- Sansarpur Location in Uttar Pradesh, India
- Coordinates: 27°15′04″N 79°04′14″E﻿ / ﻿27.25104°N 79.07062°E
- Country: India
- State: Uttar Pradesh
- District: Mainpuri
- Tehsil: Mainpuri

Area
- • Total: 4.33 km^{2} (1.67 sq mi)

Population (2011)
- • Total: 5,182
- • Density: 1,200/km^{2} (3,100/sq mi)
- Time zone: UTC+5:30 (IST)
- PIN: 205001

= Sansarpur, Mainpuri =

Village in Uttar Pradesh, India

Sansarpur is a village in Mainpuri block of Mainpuri district, Uttar Pradesh, India. As of 2011, it had a population of 5,182, in 826 households.

== Demographics ==
As of 2011, Sansarpur had a population of 5,182, in 826 households. This population was 53.7% male (2,783) and 46.3% female (2,399). The 0-6 age group numbered 805 (435 male and 370 female), or 15.5% of the total population. 1,680 residents were members of Scheduled Castes, or 32.4% of the total.

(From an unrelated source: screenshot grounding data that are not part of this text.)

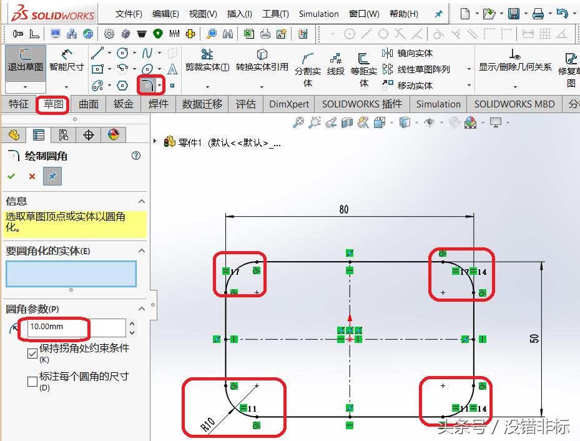
Task: Open the 工具(T) menu
Action: [275, 14]
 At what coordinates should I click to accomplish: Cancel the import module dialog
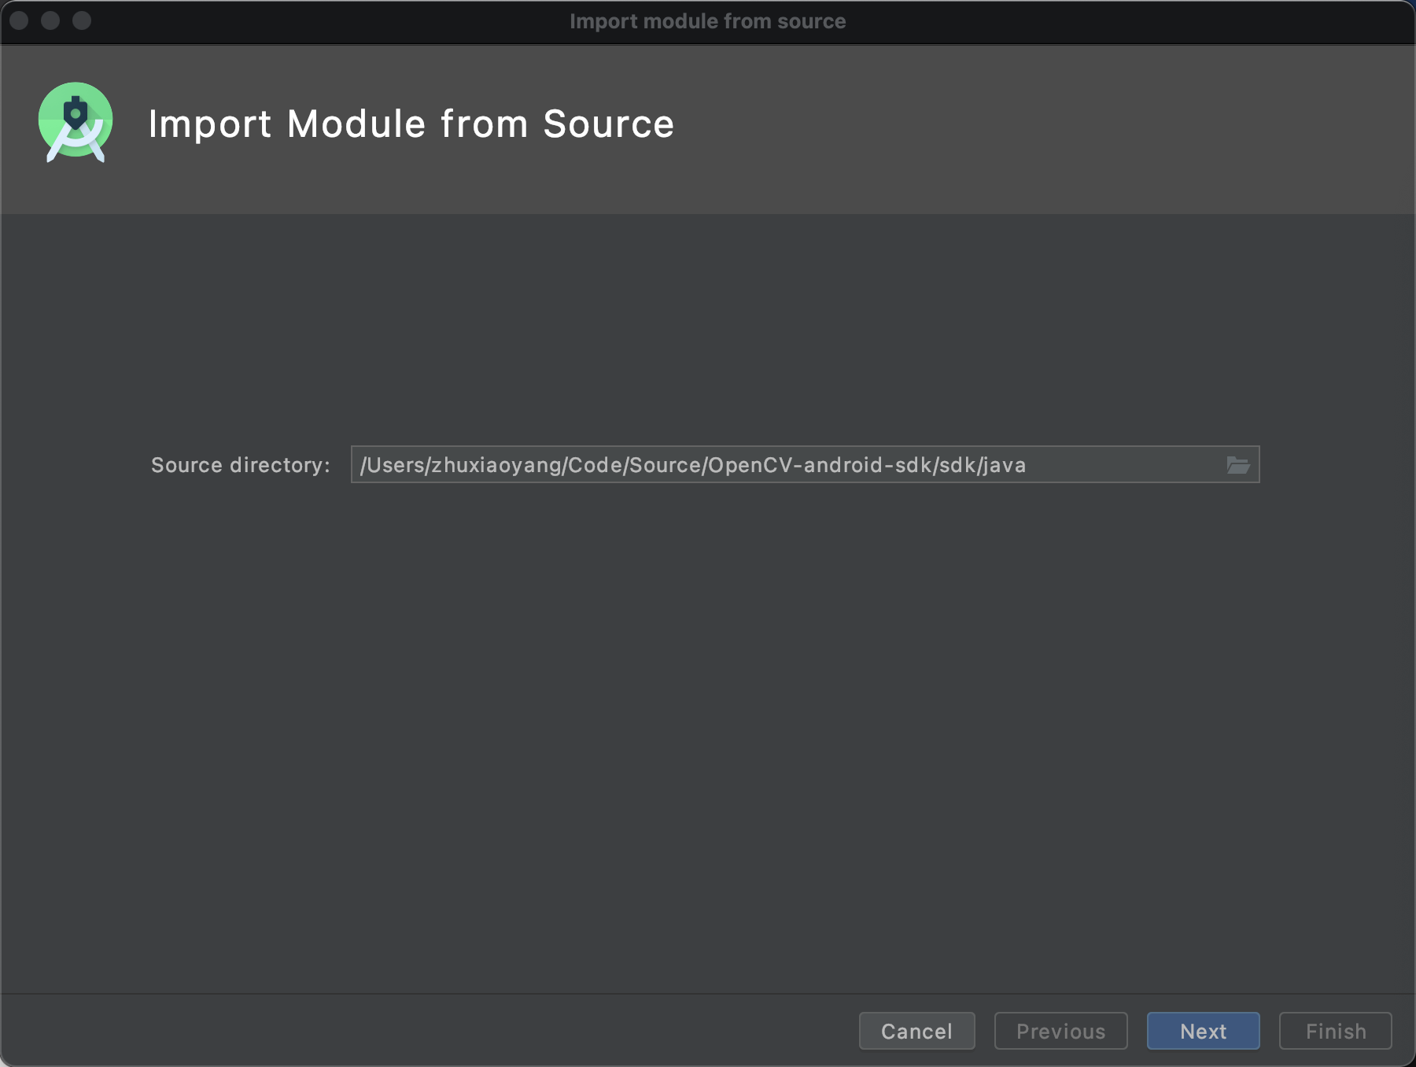916,1031
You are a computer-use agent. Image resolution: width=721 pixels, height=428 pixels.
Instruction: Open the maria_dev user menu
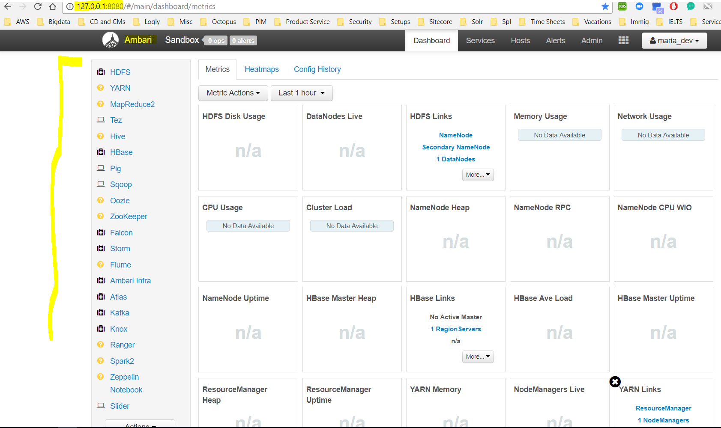click(x=674, y=41)
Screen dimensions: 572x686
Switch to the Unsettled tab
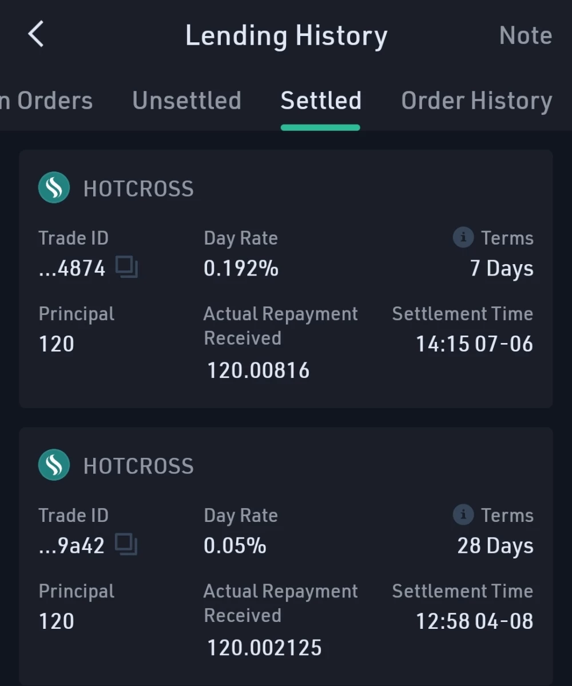tap(186, 101)
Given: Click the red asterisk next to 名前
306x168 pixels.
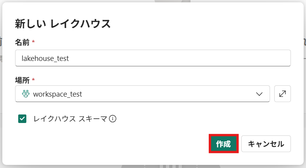Looking at the screenshot, I should pyautogui.click(x=33, y=42).
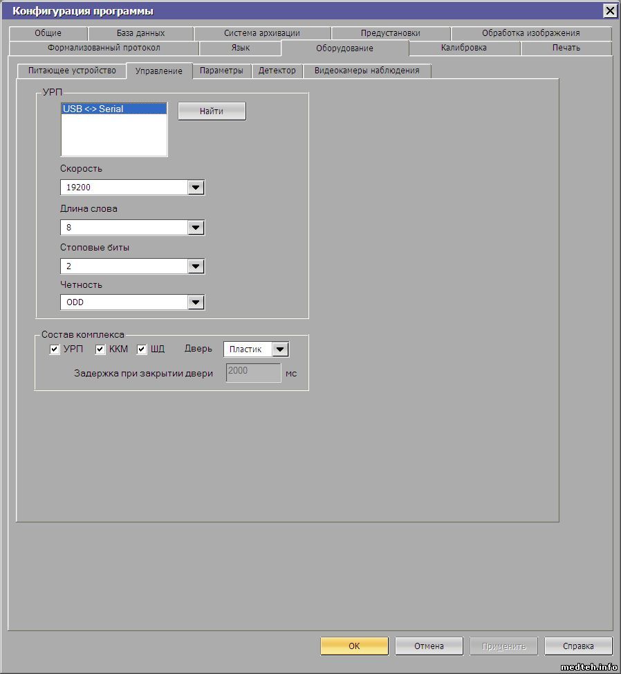621x674 pixels.
Task: Open help with the Справка button
Action: tap(577, 646)

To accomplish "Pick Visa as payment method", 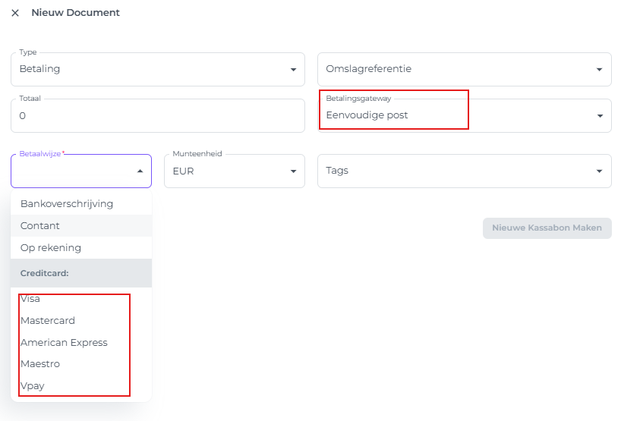I will tap(30, 299).
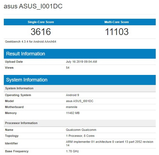Click the System Information blue banner

(80, 80)
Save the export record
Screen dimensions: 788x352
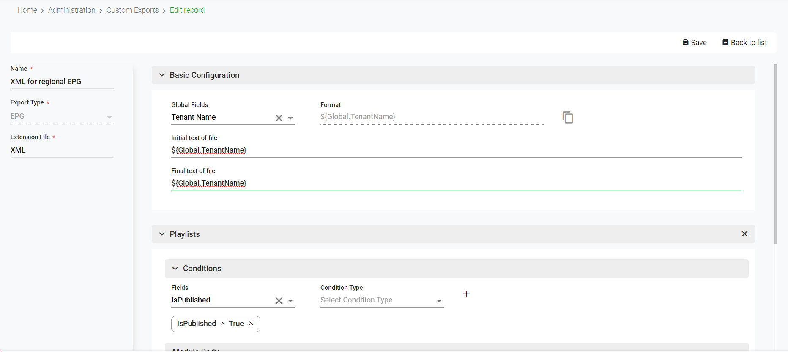click(694, 43)
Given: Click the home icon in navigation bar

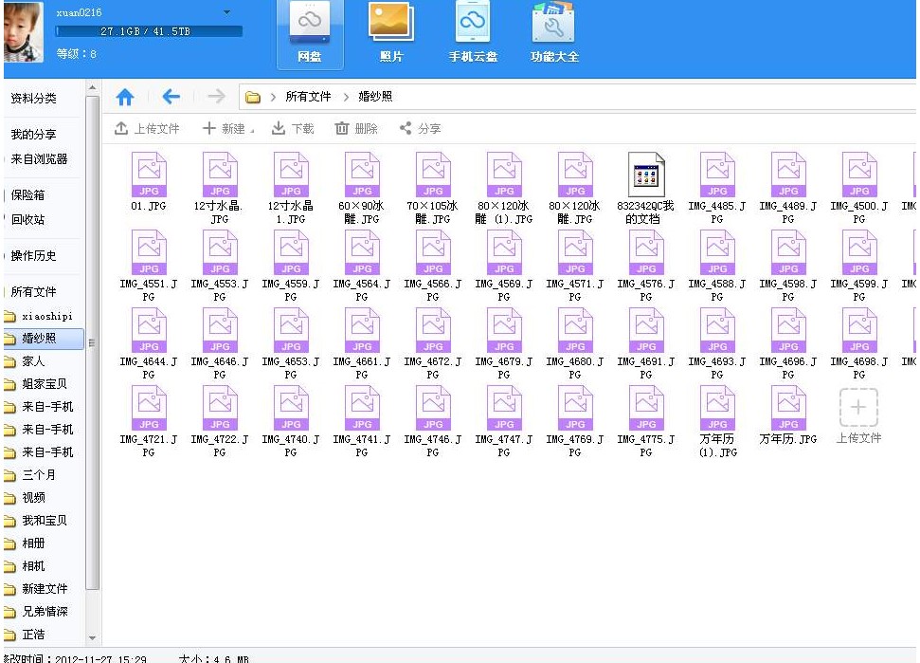Looking at the screenshot, I should (x=125, y=97).
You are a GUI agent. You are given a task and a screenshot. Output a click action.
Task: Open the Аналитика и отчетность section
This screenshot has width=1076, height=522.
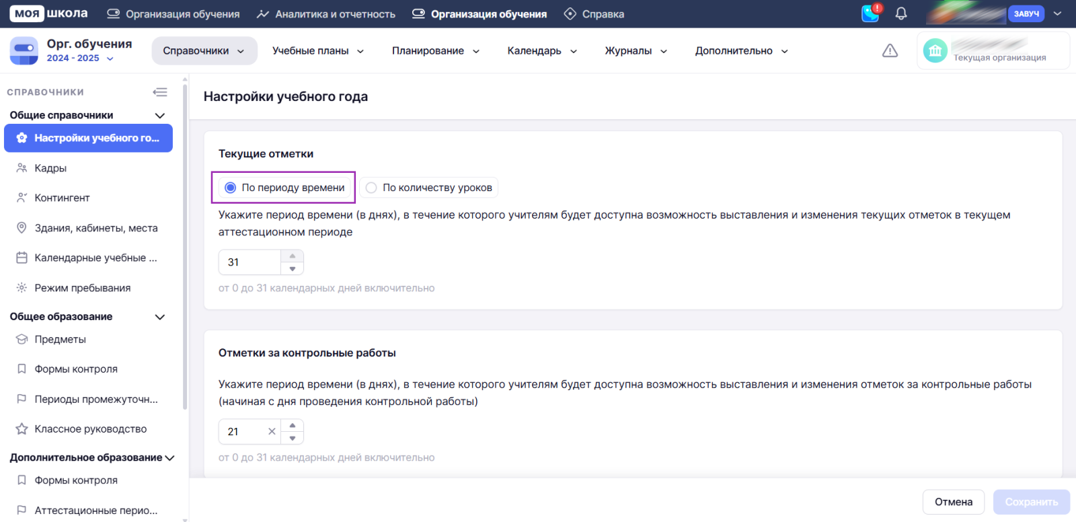tap(326, 14)
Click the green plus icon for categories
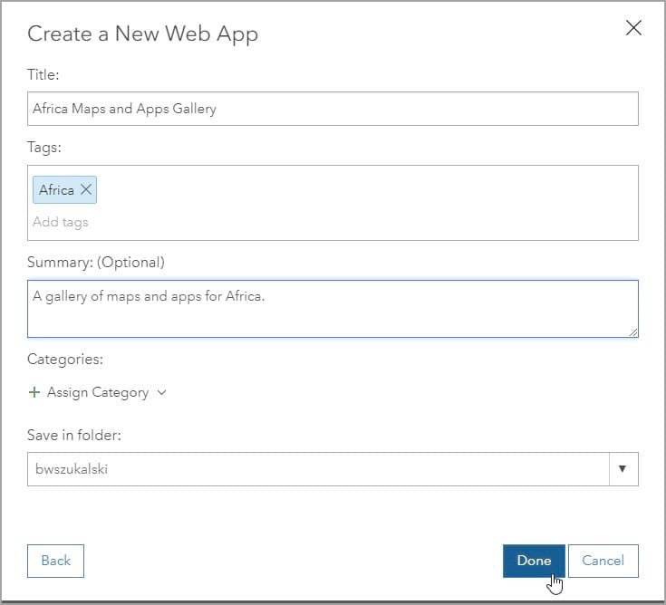Image resolution: width=666 pixels, height=605 pixels. [x=34, y=392]
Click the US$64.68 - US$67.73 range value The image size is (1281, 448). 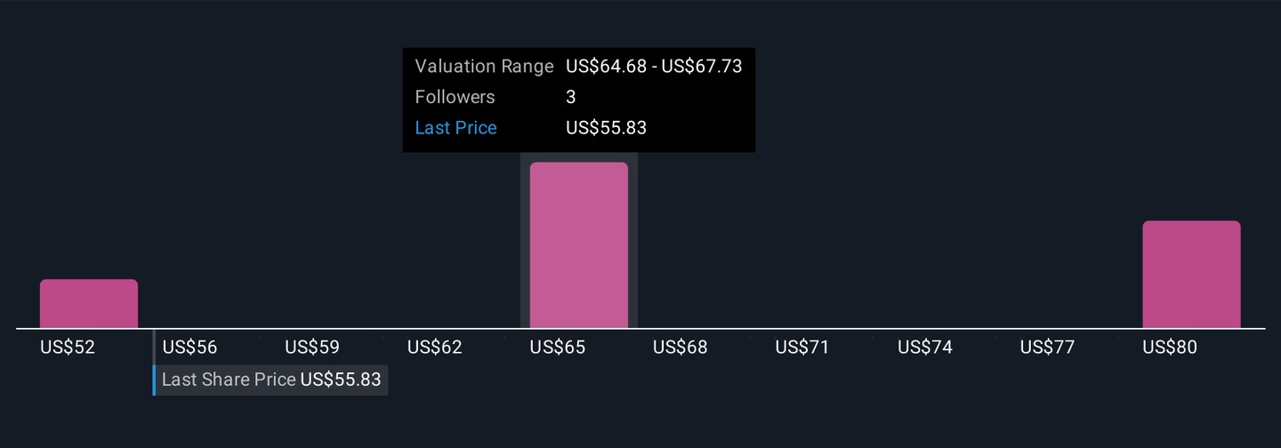(x=654, y=67)
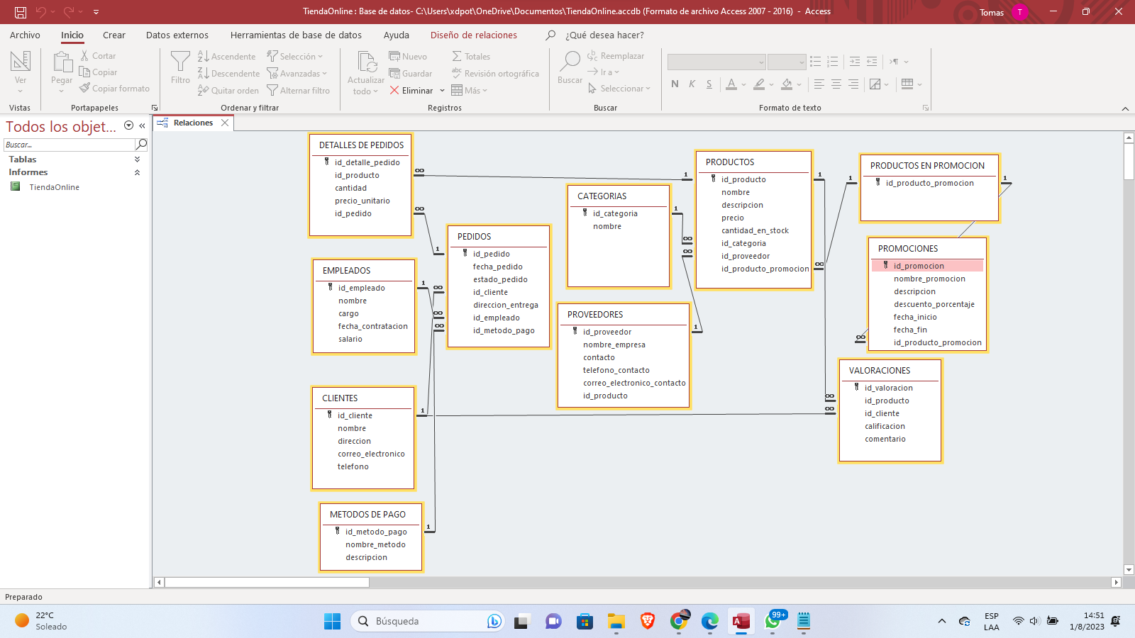Click the search magnifier in navigation pane

click(141, 145)
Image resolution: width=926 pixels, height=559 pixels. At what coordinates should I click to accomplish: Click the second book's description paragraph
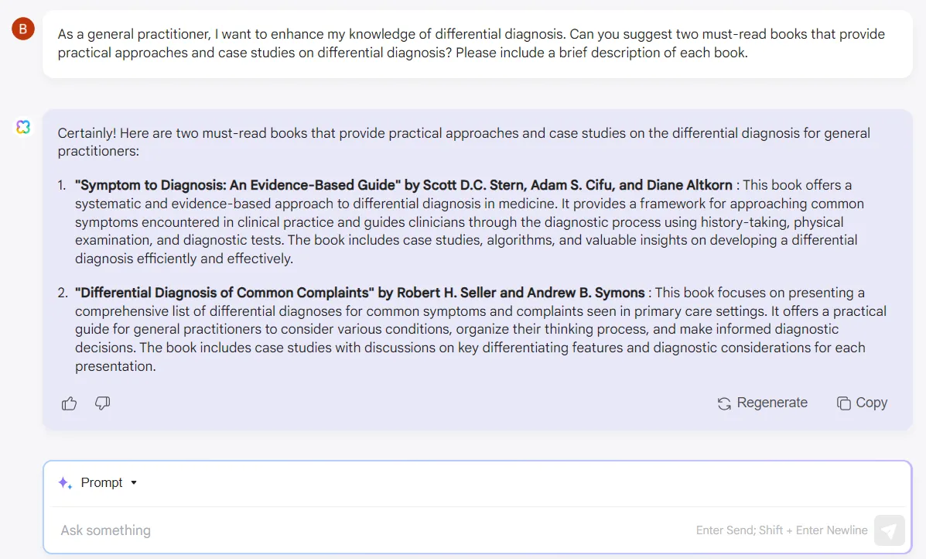(480, 329)
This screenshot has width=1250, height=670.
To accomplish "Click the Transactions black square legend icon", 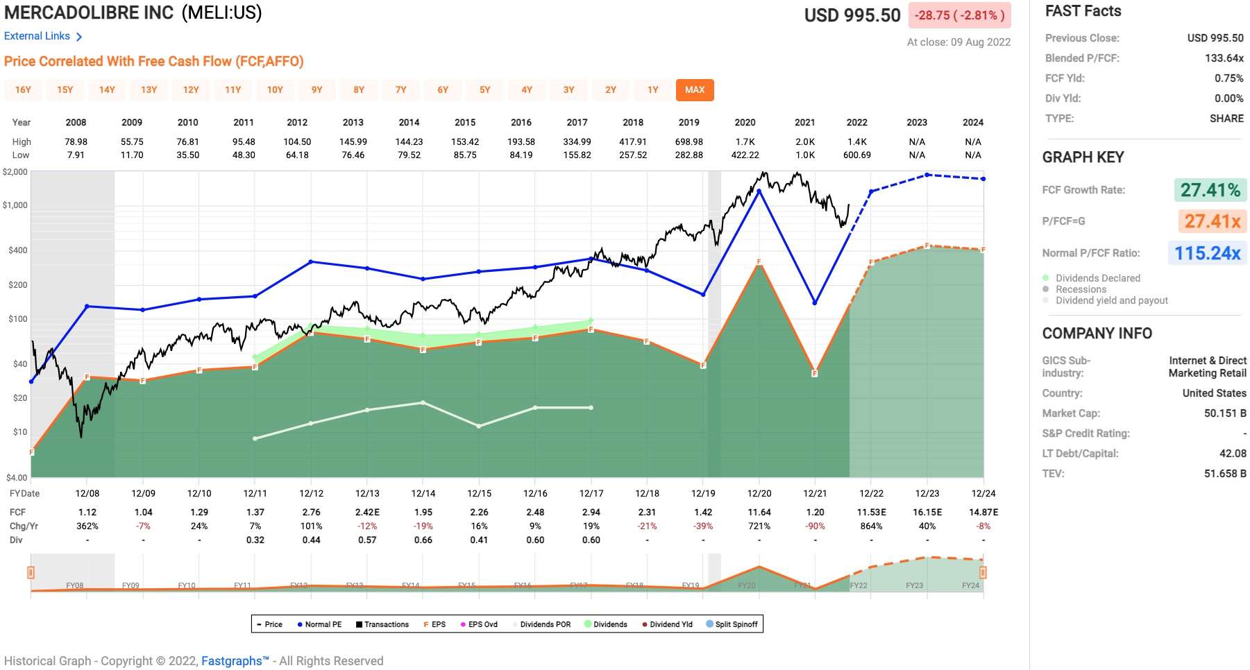I will 360,624.
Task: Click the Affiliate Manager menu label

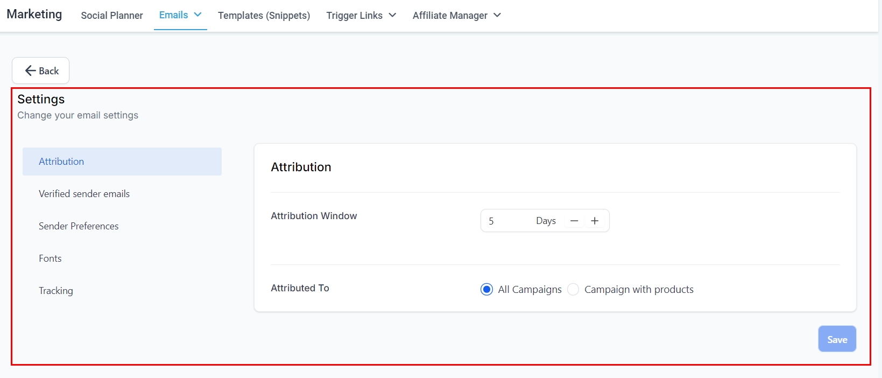Action: coord(450,16)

The 1961 census recorded Sansarpur as comprising 4 hamlets, with a total population of 1,726 people (961 male and 765 female), in 345 households and 343 physical houses. The area of the village was given as 1,139 acres.

== Infrastructure ==
As of 2011, Sansarpur had 1 primary school; it did not have any healthcare facilities. Drinking water was provided by hand pump and tube well; there were no public toilets. The village had a post office but no public library; there was at least some access to electricity for all purposes. Streets were made of both kachcha and pakka materials.